Input data START
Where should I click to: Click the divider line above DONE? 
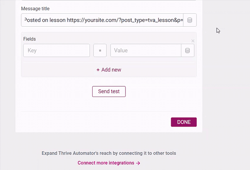click(109, 111)
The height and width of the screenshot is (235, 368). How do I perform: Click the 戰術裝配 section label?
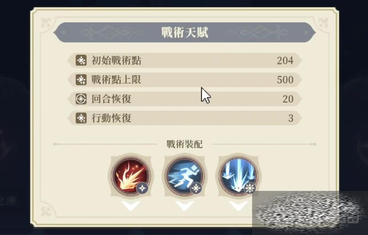[x=184, y=144]
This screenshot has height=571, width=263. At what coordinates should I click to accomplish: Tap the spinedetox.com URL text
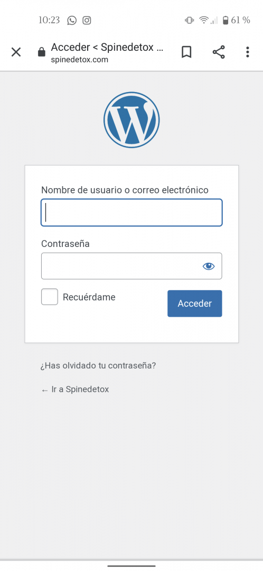(x=80, y=60)
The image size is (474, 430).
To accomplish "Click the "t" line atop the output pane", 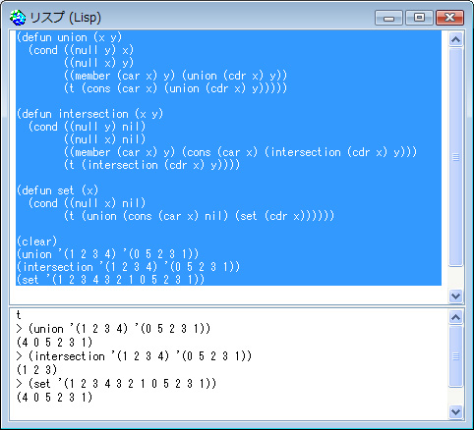I will pyautogui.click(x=19, y=315).
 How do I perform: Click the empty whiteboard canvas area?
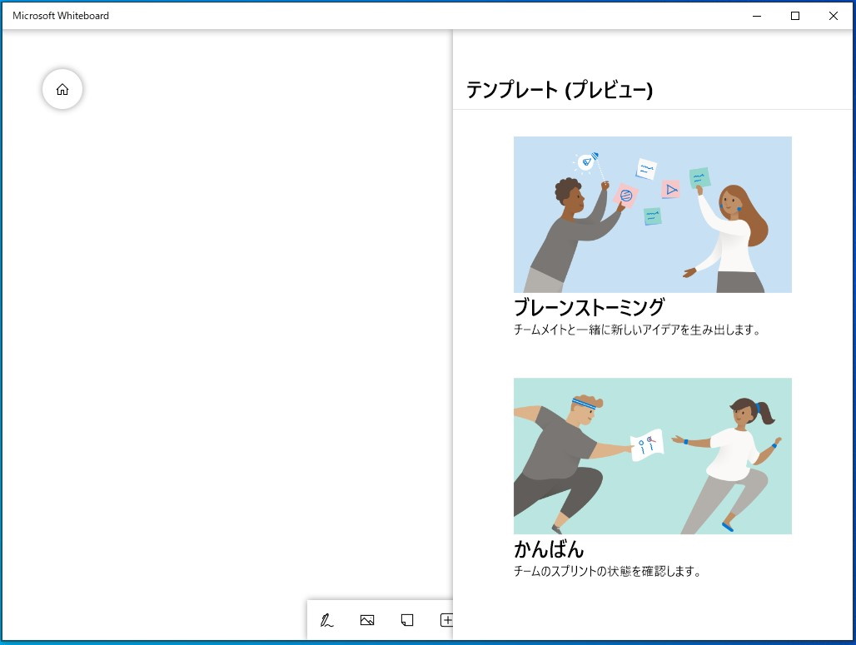(225, 333)
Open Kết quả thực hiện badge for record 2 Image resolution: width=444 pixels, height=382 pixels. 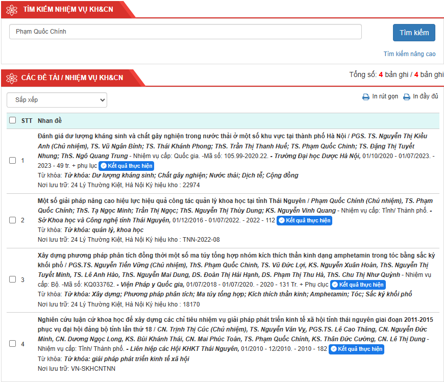click(304, 220)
Input data END
What you have to do: Skip the pictures, please, and transcribe only the lines from the beginning of the material through the one that contains "The image size is (474, 430).".

Result of the task:
Where should I click to: Click the divider line above DONE? 
click(109, 111)
The height and width of the screenshot is (235, 368). How do I perform: Click the 戰術裝配 section label?
[x=184, y=144]
This screenshot has height=571, width=263. At what coordinates should I click to accomplish: Tap the spinedetox.com URL text
(x=80, y=60)
The image size is (474, 430).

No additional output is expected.